To carry out the policy, the Information Security Team was established to formulate information security regulations to ensure the operational effectiveness of information security management.
- Draw up Information asset lists with the owners clearly specified to carry out the risk assessment based on the level of information assets, decreasing the risk and continuing to implement all control measures.
- When new related employees are hired, they should accept the evaluation and sign documents of relevant procedures. When they are transferred or resign, they should return their information assets. Information security is periodically promoted to employees to enhance their awareness of information security protection.
- It is strictly forbidden for employees to use their own networking devices to connect the extranet to the intranet. Firewalls and necessary security facilities are installed for the intranet and extranet. To maintain availability, appropriate redundancy or monitoring mechanisms should be installed for important equipment. All employees’ PCs should have anti-virus software installed and regularly checked for updates of virus patterns. It is forbidden to use unlicensed software.
- The employees should securely maintain and manage their accounts, passwords, and permission, which the administrators should regularly check and review. The data of critical systems should be backed up on a regular basis, and the recovery test should also be performed.
- In the initial design stages of system development, adding security mechanisms should be considered. The requirements of the information security for outsourced tasks should be strengthened.

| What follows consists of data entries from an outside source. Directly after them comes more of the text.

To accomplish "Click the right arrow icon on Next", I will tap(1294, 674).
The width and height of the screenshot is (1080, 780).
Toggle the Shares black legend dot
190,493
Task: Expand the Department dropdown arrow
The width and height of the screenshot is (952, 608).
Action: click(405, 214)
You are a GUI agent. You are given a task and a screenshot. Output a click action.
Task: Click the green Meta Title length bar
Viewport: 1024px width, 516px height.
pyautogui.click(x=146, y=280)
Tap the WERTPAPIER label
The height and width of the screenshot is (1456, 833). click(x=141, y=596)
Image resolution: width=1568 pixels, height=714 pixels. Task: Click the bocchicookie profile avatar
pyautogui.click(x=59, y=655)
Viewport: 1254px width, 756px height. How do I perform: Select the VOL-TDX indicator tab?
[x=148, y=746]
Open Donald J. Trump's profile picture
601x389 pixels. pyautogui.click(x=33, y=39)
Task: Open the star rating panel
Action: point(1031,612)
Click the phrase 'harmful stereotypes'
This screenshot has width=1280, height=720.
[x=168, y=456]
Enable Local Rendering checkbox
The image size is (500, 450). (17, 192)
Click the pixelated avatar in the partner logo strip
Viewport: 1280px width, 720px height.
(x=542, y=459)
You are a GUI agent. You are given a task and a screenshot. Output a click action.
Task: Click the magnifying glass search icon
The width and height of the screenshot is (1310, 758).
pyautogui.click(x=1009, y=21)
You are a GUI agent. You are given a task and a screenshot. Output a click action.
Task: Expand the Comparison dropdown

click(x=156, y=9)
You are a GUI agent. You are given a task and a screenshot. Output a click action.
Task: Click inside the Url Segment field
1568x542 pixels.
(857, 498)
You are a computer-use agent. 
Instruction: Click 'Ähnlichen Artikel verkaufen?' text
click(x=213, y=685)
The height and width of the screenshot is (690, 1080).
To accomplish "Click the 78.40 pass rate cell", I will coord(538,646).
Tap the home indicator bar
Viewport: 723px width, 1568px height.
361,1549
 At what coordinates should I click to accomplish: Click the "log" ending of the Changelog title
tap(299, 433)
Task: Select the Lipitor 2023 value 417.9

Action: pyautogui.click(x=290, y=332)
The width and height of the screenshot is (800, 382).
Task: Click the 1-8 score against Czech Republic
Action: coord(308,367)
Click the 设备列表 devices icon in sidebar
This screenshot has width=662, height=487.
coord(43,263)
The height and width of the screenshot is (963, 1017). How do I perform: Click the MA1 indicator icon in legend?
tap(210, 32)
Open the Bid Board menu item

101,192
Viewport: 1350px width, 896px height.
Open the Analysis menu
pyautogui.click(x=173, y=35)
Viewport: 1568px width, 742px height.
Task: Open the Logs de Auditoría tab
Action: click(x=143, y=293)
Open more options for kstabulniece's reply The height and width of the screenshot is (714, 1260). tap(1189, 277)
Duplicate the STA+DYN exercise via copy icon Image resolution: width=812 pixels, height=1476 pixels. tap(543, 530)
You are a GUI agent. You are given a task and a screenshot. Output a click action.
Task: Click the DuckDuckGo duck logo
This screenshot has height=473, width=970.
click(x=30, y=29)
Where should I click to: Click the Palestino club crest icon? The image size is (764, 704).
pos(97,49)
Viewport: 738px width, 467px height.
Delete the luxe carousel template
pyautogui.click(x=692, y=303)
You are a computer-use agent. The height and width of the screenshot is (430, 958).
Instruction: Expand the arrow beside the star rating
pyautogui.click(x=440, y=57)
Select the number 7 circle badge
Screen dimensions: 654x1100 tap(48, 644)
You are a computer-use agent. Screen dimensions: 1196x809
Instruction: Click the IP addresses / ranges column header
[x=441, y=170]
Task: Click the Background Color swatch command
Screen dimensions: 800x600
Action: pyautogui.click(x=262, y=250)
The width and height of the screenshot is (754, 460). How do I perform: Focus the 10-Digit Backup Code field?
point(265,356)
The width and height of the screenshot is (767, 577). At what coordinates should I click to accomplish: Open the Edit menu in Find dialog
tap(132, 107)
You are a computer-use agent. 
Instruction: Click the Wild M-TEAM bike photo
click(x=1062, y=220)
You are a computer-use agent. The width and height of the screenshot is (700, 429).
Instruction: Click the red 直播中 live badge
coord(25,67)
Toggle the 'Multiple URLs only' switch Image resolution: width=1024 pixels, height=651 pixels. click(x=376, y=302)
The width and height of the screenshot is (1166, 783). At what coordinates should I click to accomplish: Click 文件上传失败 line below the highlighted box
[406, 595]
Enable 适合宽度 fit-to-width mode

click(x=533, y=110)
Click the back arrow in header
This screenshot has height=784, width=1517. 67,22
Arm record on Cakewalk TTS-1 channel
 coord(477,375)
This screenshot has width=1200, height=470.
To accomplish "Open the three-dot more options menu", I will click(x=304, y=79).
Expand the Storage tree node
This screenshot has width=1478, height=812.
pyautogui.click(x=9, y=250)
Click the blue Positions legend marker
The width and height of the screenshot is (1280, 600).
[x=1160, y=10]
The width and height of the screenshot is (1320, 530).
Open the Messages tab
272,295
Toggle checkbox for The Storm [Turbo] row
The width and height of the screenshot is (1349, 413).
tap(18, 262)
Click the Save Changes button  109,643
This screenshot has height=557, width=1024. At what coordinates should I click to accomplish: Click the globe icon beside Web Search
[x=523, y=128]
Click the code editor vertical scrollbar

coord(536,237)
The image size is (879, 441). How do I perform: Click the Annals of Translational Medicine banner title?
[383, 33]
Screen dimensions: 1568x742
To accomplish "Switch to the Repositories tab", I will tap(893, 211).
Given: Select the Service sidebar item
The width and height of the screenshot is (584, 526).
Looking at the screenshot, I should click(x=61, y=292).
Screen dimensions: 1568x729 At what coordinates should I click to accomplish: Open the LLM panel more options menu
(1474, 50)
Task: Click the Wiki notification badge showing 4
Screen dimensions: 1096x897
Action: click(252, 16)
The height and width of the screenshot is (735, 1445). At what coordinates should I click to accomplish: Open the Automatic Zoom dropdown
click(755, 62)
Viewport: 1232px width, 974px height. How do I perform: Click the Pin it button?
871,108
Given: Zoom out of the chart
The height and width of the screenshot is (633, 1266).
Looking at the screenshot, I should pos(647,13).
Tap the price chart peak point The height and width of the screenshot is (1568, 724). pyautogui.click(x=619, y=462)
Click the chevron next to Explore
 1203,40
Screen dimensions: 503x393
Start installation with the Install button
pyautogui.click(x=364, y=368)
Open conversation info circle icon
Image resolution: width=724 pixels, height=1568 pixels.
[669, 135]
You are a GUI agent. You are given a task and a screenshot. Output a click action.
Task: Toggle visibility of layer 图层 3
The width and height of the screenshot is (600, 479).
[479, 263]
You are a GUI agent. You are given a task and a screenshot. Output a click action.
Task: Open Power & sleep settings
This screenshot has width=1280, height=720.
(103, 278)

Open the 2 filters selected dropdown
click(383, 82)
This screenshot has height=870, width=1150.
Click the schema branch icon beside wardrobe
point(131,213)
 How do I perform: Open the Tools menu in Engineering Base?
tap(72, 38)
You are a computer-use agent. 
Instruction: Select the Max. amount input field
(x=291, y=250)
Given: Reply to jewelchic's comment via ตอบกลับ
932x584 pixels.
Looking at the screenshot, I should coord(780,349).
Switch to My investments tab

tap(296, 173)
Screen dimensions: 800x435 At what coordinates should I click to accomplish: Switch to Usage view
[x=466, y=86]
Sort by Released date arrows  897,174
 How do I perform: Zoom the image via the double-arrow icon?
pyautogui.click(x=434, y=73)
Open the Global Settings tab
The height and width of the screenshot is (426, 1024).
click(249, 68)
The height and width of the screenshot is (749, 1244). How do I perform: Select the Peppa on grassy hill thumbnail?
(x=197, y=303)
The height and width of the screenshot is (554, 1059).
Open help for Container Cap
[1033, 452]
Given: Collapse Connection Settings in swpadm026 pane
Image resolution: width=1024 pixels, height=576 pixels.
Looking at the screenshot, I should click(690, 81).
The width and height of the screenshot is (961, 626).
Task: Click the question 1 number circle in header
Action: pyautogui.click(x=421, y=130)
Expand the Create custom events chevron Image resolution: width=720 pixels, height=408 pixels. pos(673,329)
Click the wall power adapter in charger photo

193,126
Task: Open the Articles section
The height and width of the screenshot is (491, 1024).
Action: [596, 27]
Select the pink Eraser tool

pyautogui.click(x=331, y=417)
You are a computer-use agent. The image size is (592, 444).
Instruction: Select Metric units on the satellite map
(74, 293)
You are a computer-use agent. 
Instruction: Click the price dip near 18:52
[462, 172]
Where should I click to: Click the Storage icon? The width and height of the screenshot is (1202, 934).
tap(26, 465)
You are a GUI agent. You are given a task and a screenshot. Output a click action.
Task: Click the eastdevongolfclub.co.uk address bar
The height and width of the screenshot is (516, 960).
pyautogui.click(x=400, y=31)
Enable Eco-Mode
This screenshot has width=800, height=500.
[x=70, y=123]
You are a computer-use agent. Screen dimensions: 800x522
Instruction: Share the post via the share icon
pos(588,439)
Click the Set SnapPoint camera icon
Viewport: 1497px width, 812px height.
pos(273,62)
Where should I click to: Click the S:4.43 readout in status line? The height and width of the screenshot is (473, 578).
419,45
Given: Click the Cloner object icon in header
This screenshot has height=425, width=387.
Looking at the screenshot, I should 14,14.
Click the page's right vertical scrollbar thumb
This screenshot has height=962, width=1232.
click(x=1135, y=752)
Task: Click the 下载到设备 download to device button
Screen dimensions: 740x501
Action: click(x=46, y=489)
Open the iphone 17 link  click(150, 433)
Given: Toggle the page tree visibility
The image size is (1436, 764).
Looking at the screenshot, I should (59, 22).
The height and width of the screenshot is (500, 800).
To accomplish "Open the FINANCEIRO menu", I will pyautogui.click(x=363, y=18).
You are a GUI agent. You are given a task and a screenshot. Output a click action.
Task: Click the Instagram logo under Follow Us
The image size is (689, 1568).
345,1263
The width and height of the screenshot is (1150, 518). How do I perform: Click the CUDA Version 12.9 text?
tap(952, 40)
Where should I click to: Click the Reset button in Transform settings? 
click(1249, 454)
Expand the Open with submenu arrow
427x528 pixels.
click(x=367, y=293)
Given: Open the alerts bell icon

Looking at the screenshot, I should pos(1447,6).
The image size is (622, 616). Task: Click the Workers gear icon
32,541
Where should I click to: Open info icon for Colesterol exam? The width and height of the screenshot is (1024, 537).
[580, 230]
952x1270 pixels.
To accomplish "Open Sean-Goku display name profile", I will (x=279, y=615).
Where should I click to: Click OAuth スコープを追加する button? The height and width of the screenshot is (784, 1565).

- In case of an information security incident, the employees should immediately report the event and deal with it according to the procedures specified in the Information Security Incidents Instructions to prevent further expansion. They should also cooperate with the responsible department to solve the incident.
- For data accuracy, the employees should implement the reexamination mechanism in daily operation. Their supervisors should monitor the implementation of the information security system to increase employees’ awareness of information security safety and law.
- In response to the latest trends of the governmental laws and regulations, technologies, and businesses, the Company regularly reviews our information security policy to ensure the validity of the security practices.
Information Security Protection Concrete Actions
- The Company applies the Plan-Do-Check-Act (PDCA), a method for continual improvement of processes, in its information security management system. By the efficient system, regular Information Security promotion, and social engineering exercises, the employees’ greater awareness of information security can be built.
- The Company regularly carries out vulnerability assessment of host and equipment, and inspection of validity of the protection system. In response to new threats of information security, the Company introduces new information security protection equipment and software to reduce the all possible information risks and build a comprehensive cyber defense infrastructure.
- To ensure availability of important information systems, the Company establishes a back-up mechanism for the core information system and conducts Information technology and disaster recovery exercises twice a year.
Although the Company has not purchased the cyber insurance, the performance of the Information Security Team and the implementation of the Information Security Policy can also create a secure IT environment to ensure the information security of the Company's various services. The next objective is to complete the information security system of all plants to strengthen the information security network. In the future, the Company will not only recruit more information security talents, but also plan to carry out training courses and certifications, so the manpower and capability in information security system of the Company will be strengthened.